_JOB A_. Repeat the passage of the inflow control device excerpt below word for word, starting at "The present disclosure relates" and ending at "stated as essential.".

FIG. 6 is an isometric view of another inflow control device made in accordance with one embodiment of the present disclosure that uses segmented pressure drops; and

FIG. 7 graphically illustrates pressure drops associated with various in-flow control devices.

The present disclosure relates to devices and methods for controlling production of a hydrocarbon producing well. The present disclosure is susceptible to embodiments of different forms. There are shown in the drawings, and herein will be described in detail, specific embodiments of the present disclosure with the understanding that the present disclosure is to be considered an exemplification of the principles of the disclosure, and is not intended to limit the disclosure to that illustrated and described herein. Further, while embodiments may be described as having one or more features or a combination of two or more features, such a feature or a combination of features should not be construed as essential unless expressly stated as essential.

_STORED DATA_.
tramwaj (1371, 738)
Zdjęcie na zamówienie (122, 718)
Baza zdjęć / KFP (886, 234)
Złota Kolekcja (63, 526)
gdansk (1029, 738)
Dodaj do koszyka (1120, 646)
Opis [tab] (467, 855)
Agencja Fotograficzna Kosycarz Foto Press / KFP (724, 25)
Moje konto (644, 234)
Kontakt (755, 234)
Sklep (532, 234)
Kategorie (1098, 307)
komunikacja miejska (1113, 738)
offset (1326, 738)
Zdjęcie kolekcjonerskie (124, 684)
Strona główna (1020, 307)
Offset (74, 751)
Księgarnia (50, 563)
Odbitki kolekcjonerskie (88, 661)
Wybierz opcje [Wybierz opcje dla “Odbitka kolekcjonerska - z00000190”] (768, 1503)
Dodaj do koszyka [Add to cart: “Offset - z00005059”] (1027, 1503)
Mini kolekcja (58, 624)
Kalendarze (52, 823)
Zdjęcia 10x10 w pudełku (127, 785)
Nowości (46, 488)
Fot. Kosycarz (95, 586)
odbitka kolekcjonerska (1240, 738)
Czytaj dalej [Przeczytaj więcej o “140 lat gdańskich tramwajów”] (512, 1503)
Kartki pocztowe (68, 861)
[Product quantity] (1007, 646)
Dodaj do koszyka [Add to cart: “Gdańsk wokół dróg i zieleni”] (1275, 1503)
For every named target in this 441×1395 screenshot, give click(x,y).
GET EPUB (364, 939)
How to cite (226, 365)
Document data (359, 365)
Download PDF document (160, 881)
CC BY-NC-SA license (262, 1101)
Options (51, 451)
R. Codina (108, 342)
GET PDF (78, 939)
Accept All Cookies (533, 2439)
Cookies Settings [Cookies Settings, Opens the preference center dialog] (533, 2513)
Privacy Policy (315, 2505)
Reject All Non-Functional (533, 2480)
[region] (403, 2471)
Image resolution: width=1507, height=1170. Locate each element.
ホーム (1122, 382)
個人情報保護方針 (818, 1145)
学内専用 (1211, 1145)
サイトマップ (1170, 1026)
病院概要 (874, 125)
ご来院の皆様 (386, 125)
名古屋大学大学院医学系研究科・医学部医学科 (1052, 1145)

_JOB B_. Tell how many lines of the listing above contain the string "Dodaj", matching case exactly, and give only that number.

_FINAL RESULT A_.
The present disclosure relates to devices and methods for controlling production of a hydrocarbon producing well. The present disclosure is susceptible to embodiments of different forms. There are shown in the drawings, and herein will be described in detail, specific embodiments of the present disclosure with the understanding that the present disclosure is to be considered an exemplification of the principles of the disclosure, and is not intended to limit the disclosure to that illustrated and described herein. Further, while embodiments may be described as having one or more features or a combination of two or more features, such a feature or a combination of features should not be construed as essential unless expressly stated as essential.

_FINAL RESULT B_. 3